— Document —
---------------
Retour sur la sortie de découverte du 15 septembre 2023 à l’Unité Expérimentale Arboricole de INRAE Bordeaux-Nouvelle Aquitaine, Domaine des Jarres, Île de Gruère, à 33210 Toulenne, ainsi que sur l’exposé passionnant de Marie-Laure GREIL, Directrice de l’UEA que nous remercions vivement de l’accueil chaleureux de notre groupe.
CV de Marie-Laure GREIL, Directrice de l’Unité Expérimentale Arboricole
- Née en juin 1969 à Versailles
- 1987 : Bac Scientifique
- 1988-1990 : Classes préparatoires au Lycée Hoche à Versailles
- 1991-1994 : Ingénieur Agronome INA – PG
- 1995 : diplôme National d’œnologie DNO ENSA-Montpellier. Spécialité en viticulture-œnologie.
- Stage de statistiques au laboratoire d’œnologie de Moët et Chandon.
---------------
— Objectifs —
A. Redonnez le passage du document qui commence aux mots « Retour sur la » et s'arrête après « Spécialité en viticulture-œnologie. ».
B. Résumez le document en deux phrases.
C. D'après le document, en quelle année Marie-Laure GREIL a-t-elle obtenu son diplôme national d'œnologie ?

— Données fournies —
---------------
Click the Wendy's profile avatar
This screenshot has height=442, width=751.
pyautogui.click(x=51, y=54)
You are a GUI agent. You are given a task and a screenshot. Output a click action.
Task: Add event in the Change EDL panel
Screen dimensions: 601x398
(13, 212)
---------------
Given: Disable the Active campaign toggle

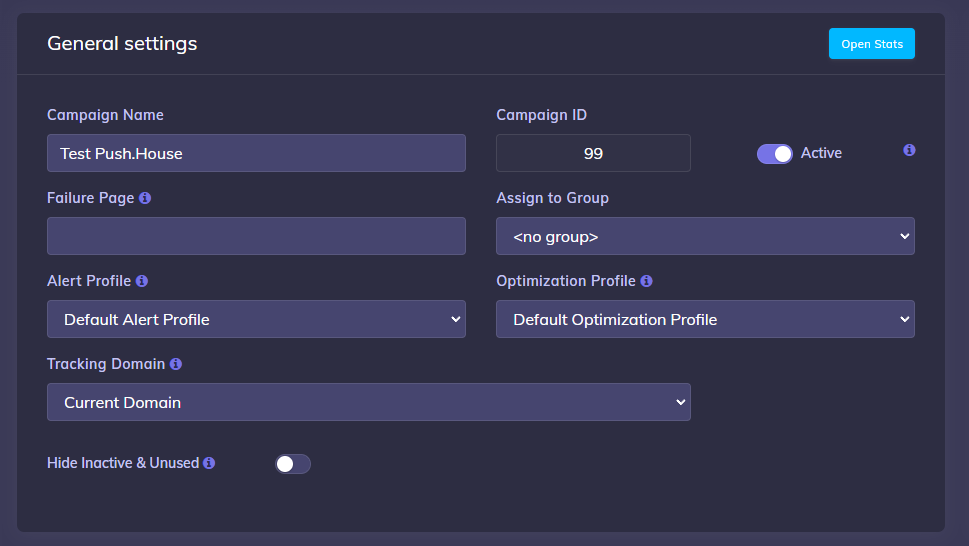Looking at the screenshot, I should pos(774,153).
---------------
— Exercices corrigés —
A.
Retour sur la sortie de découverte du 15 septembre 2023 à l’Unité Expérimentale Arboricole de INRAE Bordeaux-Nouvelle Aquitaine, Domaine des Jarres, Île de Gruère, à 33210 Toulenne, ainsi que sur l’exposé passionnant de Marie-Laure GREIL, Directrice de l’UEA que nous remercions vivement de l’accueil chaleureux de notre groupe.
CV de Marie-Laure GREIL, Directrice de l’Unité Expérimentale Arboricole
- Née en juin 1969 à Versailles
- 1987 : Bac Scientifique
- 1988-1990 : Classes préparatoires au Lycée Hoche à Versailles
- 1991-1994 : Ingénieur Agronome INA – PG
- 1995 : diplôme National d’œnologie DNO ENSA-Montpellier. Spécialité en viticulture-œnologie.

B. Le document revient sur la sortie de découverte du 15 septembre 2023 à l'Unité Expérimentale Arboricole d'INRAE Bordeaux-Nouvelle Aquitaine, au Domaine des Jarres à Toulenne, et sur l'exposé de sa directrice, Marie-Laure GREIL. Il présente aussi le CV de celle-ci, née en juin 1969 à Versailles, ingénieur agronome de l'INA-PG et titulaire du diplôme national d'œnologie obtenu en 1995 à l'ENSA-Montpellier.

C. En 1995.